Attendees at Wednesday’s meeting, who divided into groups for discussion, mostly talked about the three areas that are still of concern for the board.
On the issue of “serious physical injury,” Proesch said the safety of staff and all students needs to be considered. “We don’t want teachers to feel like they have to be afraid for their life before they can use seclusion or restraint,” she noted. A number of people in one group liked the idea of a change in the wording to “bodily injury.”
Many in the group agreed that a requirement in the rejected rules of notifying parents within 10 minutes of the start and end of seclusion or restraint may be unnecessary and difficult for administrators involved in an incident. The group also discussed requirements for a seclusion room to be at least 70 square feet with walls at least seven feet apart.

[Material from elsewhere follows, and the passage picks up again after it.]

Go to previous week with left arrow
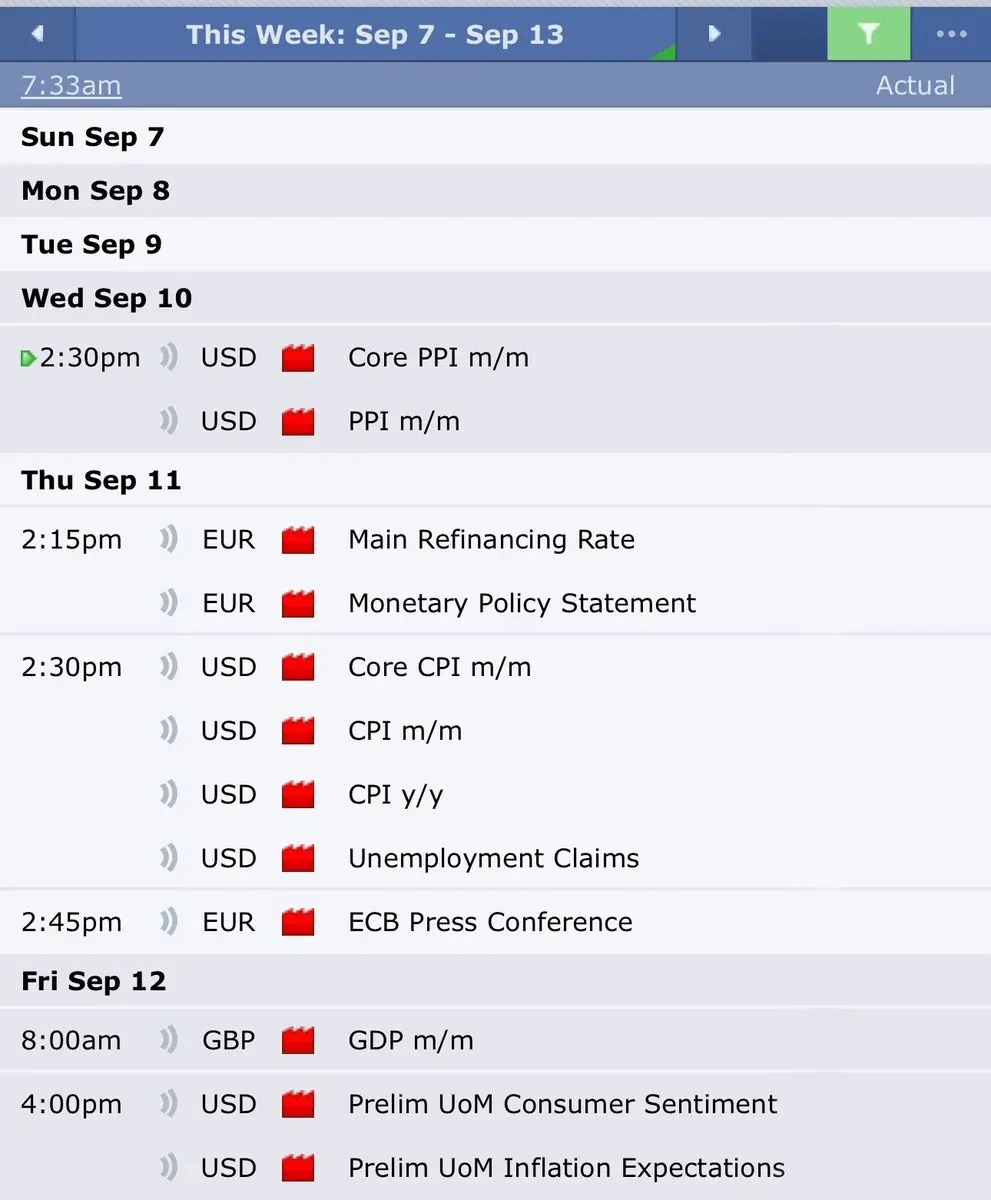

There was some debate over whether a two-year period to come into compliance with that requirement is enough time.
Amanda Weaver and her 16-year-old son, Nicholas, of Marion, were among the non-educators who participated in the meeting. They came advocating for seclusion rooms after initially believing the rule change could eliminate them.
“They work, because when I was younger and had a lot of meltdowns, they helped me to stop from being a threat to other people,” said Nicholas Weaver.
“I just really didn’t want them to get rid of seclusion rooms,” said Amanda Weaver, noting their value in de-escalating a situation.
The rooms are used in the Waterloo and Cedar Falls districts along with physical restraint of students, but officials say their use is in decline.
White said Cedar Falls uses them “as a last resort, and we do a lot of training with staff because we take it very seriously.” In addition, she noted that “over 120 staff this year” have received crisis prevention training that focuses on de-escalating without seclusion or restraint.
Waterloo Schools has increased its staff training on the same technique and is using student seclusion less.
“We decertified a number of seclusion rooms across the district,” said Gentry, as the focus changes to other means of de-escalation. “(Those schools) just decided they didn’t need them.”